RE: Huge backpressure when using AggregateFunction with Session Window

2021-10-26 Thread Schwalbe Matthias
Hi Ori, … answering from remote …


  *   If not completely mistaken, Scala Vector is immutable, creating a copy 
whenever you append, but
  *   This is not the main problem, the vectors collected so far get 
deserialized with every incoming event (from state storage) and afterward 
serialized into stat storage
  *   This won’t matter so much if you only collect 2 or 3 events into a 
session window, but with maybe 1000 such events it does (you didn’t share your 
numbers  )
  *   For the ProcessFunction implementation you could use a Vector Builder and 
the assign the result.
  *   Regarding the "without touching the previously stored event" question, 
more detailed (I was in a rush)
 *   Windowing with ProcessFunction collects every event assigned to a 
session window into a list state … iterating/aggregating over the collected 
event only once when the window is triggered (i.e. the session is finished)
 *   While collecting the events into the list state it add()-s the new 
event to the list state
 *   For rocksdb this involves only serializing the single added event and 
appending the binary representation to the list state of the respective (key, 
session window key (namespace in Flink speak)), i.e.
 *   The previously stored events for the session window are not touched 
when a new event is added
  *   Next question: the overhead can easily be the cause of such backpressure, 
depending on the numbers:
 *   Serialized size of your accumulator, proportional to the number of 
aggregated events
 *   Size and entropy, frquency of your key space -> cache hits vs. cache 
fails in RocksDb
  *   Of course there could be additional sources of backpressure

I hope this helps, … I’ll be back next week

Thias

From: Ori Popowski 
Sent: Donnerstag, 21. Oktober 2021 15:32
To: Schwalbe Matthias 
Cc: user 
Subject: Re: Huge backpressure when using AggregateFunction with Session Window


Thanks for taking the time to answer this.

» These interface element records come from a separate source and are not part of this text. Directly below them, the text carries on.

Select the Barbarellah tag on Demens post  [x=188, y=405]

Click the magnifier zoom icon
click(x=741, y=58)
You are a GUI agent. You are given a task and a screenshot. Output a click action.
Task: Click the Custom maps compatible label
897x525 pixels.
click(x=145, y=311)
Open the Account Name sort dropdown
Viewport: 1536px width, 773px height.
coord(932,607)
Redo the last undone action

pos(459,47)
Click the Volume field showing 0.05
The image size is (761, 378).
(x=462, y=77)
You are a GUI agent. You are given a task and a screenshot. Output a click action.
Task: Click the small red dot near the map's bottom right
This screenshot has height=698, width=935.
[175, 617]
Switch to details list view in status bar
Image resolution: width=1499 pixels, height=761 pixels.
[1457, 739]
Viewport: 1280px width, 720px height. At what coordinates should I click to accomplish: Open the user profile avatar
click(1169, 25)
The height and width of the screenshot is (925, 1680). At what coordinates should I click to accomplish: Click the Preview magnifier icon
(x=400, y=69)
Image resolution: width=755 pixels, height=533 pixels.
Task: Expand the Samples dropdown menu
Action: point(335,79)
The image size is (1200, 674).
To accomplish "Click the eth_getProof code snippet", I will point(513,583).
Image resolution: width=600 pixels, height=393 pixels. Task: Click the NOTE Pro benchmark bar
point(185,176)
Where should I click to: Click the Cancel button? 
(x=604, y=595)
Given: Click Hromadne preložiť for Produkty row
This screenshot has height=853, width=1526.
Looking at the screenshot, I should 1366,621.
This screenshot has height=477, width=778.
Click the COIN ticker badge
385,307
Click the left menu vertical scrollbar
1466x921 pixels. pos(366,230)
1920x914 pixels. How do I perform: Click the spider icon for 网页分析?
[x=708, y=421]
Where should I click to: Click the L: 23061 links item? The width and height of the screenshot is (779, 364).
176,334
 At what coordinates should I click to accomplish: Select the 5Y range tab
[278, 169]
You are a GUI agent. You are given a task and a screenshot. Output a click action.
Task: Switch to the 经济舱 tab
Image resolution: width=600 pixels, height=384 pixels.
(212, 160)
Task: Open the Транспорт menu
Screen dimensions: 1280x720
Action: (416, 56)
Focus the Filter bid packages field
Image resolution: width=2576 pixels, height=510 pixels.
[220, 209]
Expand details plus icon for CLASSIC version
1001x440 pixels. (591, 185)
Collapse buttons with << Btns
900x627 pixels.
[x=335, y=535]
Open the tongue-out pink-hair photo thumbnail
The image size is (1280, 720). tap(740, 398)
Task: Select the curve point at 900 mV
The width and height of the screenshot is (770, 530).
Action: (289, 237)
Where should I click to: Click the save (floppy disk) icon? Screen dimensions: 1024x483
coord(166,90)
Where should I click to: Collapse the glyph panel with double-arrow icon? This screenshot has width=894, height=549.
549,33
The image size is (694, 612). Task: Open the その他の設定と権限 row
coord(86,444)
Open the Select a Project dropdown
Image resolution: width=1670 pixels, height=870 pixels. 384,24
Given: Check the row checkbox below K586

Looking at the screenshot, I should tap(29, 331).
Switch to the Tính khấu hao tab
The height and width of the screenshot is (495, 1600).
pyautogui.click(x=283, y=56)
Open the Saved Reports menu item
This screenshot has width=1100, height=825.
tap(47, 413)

  *   You're correct that the SimpleAggregator is not used in the job setup. I 
didn't copy the correct piece of code.
  *   I understand the overhead involved. But I do not agree with the O(n^2) 
complexity. Are you implying that Vector append is O(n) by itself?
  *   I understand your points regarding ProcessFunction except for the 
"without touching the previously stored event". Also with AggregateFunction + 
concatenation I don't touch the elements other than the new element. I forgot 
to mention by the way, that the issue reproduces also with Lists which should 
be much faster for appends and concats.
Could overhead by itself account for the backpressure?
From this job the only conclusion is that Flink just cannot do aggregating 
operations which collect values, only simple operations which produce a scalar 
values (like sum/avg). It seems weird to me Flink would be so limited in such 
way.



On Wed, Oct 20, 2021 at 7:03 PM Schwalbe Matthias 
mailto:matthias.schwa...@viseca.ch>> wrote:
Hi Ori,

Just a couple of comments (some code is missing for a concise explanation):

  *   SimpleAggregator is not used in the job setup below (assuming another job 
setup)
  *   SimpleAggregator is called for each event that goes into a specific 
session window, however

 *   The scala vectors will ever grow with the number of events that end up 
in a single window, hence
 *   Your BigO complexity will be O(n^2), n: number of events in window (or 
worse)
 *   For each event the accumulator is retrieved from window state and 
stored to window state (and serialized, if on RocksDB Backend)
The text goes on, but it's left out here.